In 1975 the appellant bought a piece of land intending to turn it into a residential development and began the construction of a street and ditches. Two years later the municipal council approved by resolution the plan for subdivision of the land used in constructing a street, and the appellant filed the subdivision plan for the entire development with the Department of Lands and Forests in accordance with art. 2175 C.C.L.C. This subdivision plan was accepted by the Department. The appellant proceeded with the development work. He built an electricity and telephone line and a model house. He also sold several lots. When the Act to preserve agricultural land came into effect, part of the appellant's land was included in an agricultural zone. This part, which is the subject of the litigation, though subdivided, had not been developed and had not been the subject of any building permit, sale or promise of sale. It was fallow land apart from an earth and gravel street extending the street located in the non-agricultural part of the land.

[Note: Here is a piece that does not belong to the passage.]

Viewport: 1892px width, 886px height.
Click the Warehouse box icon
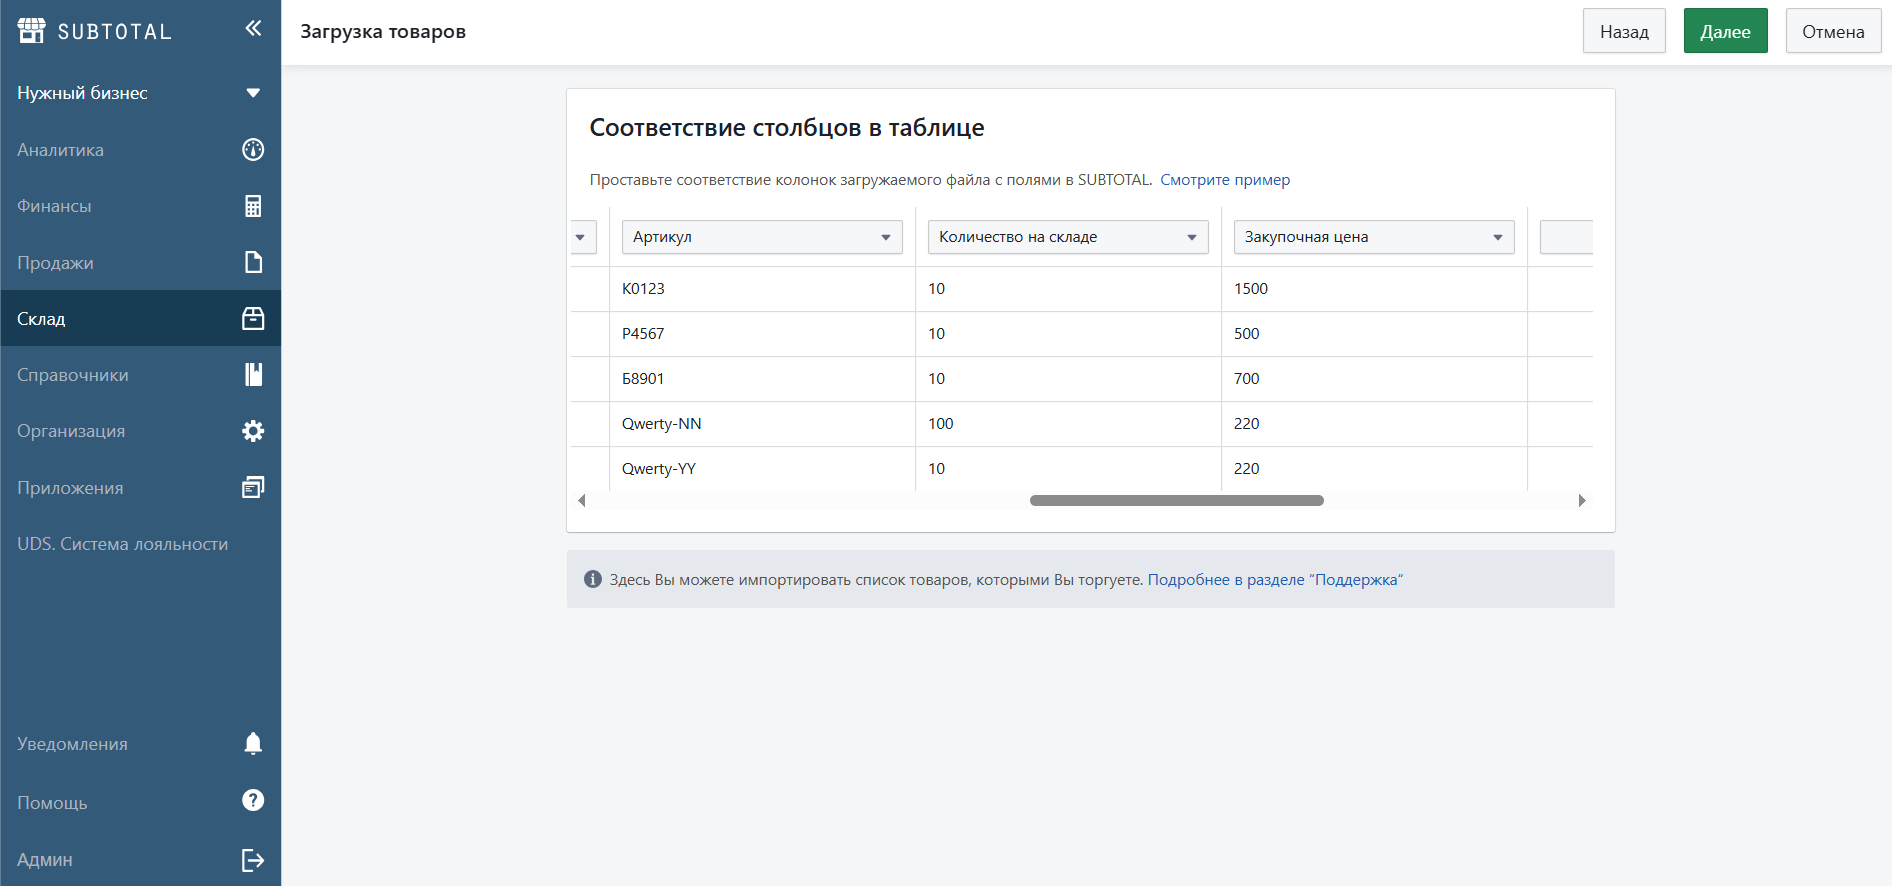tap(253, 318)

In order to proceed with his residential development project, the appellant made several requests to the respondent for permission to use his land located in the agricultural zone for purposes other than agriculture and to alienate it. His requests were denied. The appellant then applied to the Superior Court asking it to declare that he had acquired rights over the lots located in the agricultural zone. The Superior Court dismissed the application and the Court of Appeal affirmed the judgment, except as regards the roadbed. The appeal at bar seeks to determine whether the appellant holds acquired rights pursuant to s. 101 of the Act.
Held: The appeal should be dismissed.
The appellant does not have acquired rights to proceed with his entire residential project, by virtue of either the use made by him of his land or the permit authorizing use which he says he holds.
Section 101 of the Act to preserve agricultural land requires not only use for non-agricultural purposes but also that such use must be effective and in progress at the time the Act became applicable to the lot in question. Effective and current use can only be demonstrated by verifiable human intervention that would indicate that the lots are currently being used for a purpose other than agriculture. However, such effective and current use of a lot does not guarantee the existence of acquired rights to non-conforming use of the lot as a whole. The second paragraph of s. 101 limits the acquired rights resulting from use for purposes other than agriculture exclusively to the area of the lot actually used. The concept of the "vocation" of land regarded as a whole is foreign to the Act and cannot be a source of acquired rights. In the case at bar, looking at the appellant's lots as they were at the time the Act came into effect, it can be seen that they were unoccupied land, which, except for the street, was not being used for any apparent purpose and on which no activity was taking place. In fact, the use of the appellant's land appears to be use for agricultural purposes, since the word "agriculture" is defined in s. 1(1) of the Act as being, inter alia, "leaving land uncropped".
The approval of his subdivision plan by the municipal council or the filing of this plan with the Department of Lands and Forests, or both, does not constitute a permit authorizing use within the meaning of s. 101. A permit authorizing use within the meaning of that section must (1) be issued by a body having public powers; (2) be in effect at the time the provisions of the Act became applicable to the lot; (3) mention a specific use for a purpose other than agriculture; and (4) apply to a given lot or surface area. The approval of the subdivision plan by the council and its filing with the Department do not meet these criteria. Moreover, whereas a permit authorizing use allows the use requested, a "subdivision permit" is only intended to allow the marking out of a new property or identification of a new lot. It does not authorize use.
The respondent did not act in a discriminatory manner contrary to s. 15 of the Canadian Charter of Rights and Freedoms by denying the appellant's requests to use his land for a purpose other than agriculture. Under s. 12 of the Act, the respondent must take a number of factors into consideration before rendering a decision. It is the diversity of the facts and circumstances it must consider in arriving at each decision which leads the Commission to authorize some applications and deny others.